Engineers from Johannes Gutenberg University Mainz (JGU), Germany, have constructed a new heat engine that can operate with just one single atom.
Since the days of Industrial Revolution heat engines have played a significant role in shaping automobile technology. Various experiments were conducted by QUANTUM work group at the Institute of Physics at JGU in collaboration with physicists from Friedrich-Alexander-Universität Erlangen-Nürnberg (FAU) before creating the new engine.
The researchers, led by Professor Kilian Singer from Mainz University, used a Paul trap to capture a single electrically charged calcium atom. Paul trap is a quadrupole ion trap which uses dynamic electric fields to trap charged particles.
The calcium atom can be heated with electrically-generated noise and cooled with a laser beam. The atom is then subjected to a thermodynamic cycle. In a Paul trap, the particles move back and forth in the trap, thereby replicating the stroke of a typical engine. This way the atom is also able to store energy in addition to behaving like an engine.
Extensive tests were performed to determine the thermodynamic behavior of the engine. The researchers state that the single particle engine can generate a power of 10-22 watts and operate at a 0.3% efficiency. The team contends that scaling up the from the tiny mass of an atom could improve the engine’s ability to provide an output equivalent to a car engine.
“By reversing the cycle, we could even use the device as a single atom refrigerator and employ it to cool nano systems coupled to it,” explained Johannes Roßnagel, first author of the study.

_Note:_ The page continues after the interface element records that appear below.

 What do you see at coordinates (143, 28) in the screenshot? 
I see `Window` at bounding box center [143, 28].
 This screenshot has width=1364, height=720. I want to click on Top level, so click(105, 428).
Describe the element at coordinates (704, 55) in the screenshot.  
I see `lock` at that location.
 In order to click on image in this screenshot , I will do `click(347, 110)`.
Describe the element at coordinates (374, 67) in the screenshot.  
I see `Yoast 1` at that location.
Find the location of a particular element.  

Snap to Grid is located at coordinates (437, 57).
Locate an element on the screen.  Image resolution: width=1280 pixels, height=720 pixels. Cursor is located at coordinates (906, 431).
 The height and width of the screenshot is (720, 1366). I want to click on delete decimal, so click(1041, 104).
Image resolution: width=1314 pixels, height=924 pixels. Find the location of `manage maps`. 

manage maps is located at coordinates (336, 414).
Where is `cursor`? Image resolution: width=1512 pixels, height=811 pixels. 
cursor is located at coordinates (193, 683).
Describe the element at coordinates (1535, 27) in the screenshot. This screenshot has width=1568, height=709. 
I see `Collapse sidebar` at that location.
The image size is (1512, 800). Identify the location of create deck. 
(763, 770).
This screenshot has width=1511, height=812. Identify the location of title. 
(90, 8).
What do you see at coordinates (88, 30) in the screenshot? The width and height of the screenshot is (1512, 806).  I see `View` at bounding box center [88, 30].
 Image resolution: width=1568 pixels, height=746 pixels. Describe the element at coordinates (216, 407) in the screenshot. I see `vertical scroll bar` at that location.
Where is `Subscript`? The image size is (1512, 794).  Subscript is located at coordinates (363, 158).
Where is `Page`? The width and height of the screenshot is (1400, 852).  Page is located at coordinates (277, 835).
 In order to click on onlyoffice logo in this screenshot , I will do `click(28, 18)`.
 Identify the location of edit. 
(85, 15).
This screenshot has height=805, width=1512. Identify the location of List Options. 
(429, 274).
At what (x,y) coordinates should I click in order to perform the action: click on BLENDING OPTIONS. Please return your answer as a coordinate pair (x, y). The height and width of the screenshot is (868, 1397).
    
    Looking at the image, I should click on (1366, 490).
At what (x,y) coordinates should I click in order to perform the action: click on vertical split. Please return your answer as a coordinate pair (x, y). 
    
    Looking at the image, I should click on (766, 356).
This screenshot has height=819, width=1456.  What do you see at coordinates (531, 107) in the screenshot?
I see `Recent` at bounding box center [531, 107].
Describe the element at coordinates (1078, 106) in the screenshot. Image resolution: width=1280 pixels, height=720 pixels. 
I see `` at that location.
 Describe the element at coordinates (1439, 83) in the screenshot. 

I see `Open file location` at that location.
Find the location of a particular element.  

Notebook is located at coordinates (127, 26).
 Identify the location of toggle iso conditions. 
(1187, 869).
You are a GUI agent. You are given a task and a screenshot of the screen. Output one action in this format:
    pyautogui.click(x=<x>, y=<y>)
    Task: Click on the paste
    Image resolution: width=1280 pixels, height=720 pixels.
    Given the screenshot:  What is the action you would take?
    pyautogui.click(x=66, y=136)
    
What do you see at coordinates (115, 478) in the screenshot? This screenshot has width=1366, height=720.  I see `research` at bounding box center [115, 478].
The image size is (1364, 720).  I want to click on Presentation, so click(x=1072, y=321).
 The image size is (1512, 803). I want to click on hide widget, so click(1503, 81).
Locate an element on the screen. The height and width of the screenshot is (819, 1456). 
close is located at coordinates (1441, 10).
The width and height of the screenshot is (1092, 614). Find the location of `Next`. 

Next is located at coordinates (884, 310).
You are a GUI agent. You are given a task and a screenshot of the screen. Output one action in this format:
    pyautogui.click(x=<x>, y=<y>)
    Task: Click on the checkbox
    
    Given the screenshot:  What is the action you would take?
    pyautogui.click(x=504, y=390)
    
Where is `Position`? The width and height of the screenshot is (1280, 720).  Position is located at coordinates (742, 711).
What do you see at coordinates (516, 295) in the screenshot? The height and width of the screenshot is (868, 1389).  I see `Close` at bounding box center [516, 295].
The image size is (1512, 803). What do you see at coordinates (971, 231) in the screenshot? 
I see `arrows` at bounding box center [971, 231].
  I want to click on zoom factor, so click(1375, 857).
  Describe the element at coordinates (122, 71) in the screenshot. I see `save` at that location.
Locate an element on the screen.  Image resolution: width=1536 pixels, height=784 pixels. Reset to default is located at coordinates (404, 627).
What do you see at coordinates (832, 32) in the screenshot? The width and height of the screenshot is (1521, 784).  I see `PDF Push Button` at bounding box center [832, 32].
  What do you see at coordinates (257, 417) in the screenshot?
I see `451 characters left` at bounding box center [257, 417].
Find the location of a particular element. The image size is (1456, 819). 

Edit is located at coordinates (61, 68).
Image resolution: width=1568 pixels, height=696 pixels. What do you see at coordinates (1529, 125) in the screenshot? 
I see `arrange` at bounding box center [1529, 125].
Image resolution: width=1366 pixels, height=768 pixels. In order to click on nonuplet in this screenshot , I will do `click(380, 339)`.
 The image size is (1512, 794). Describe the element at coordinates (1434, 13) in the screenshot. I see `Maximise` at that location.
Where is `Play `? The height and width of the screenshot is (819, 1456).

The main objective of the research was to create a nano-engine which can provide new insights into thermodynamics at single-particle level. Many researchers are trying to lower the operational temperature of the engine to investigate the quantum effects of thermodynamics.
Theoretically the power of a heat engine can be enhanced if linked with a quantum heat bath, which essentially provides various opportunities to push the conventionally accepted boundaries of classical thermodynamics.
Progress in miniaturization techniques is resulting in the creation of increasingly smaller devices. This research will eventually result in the creation of highly efficient engines.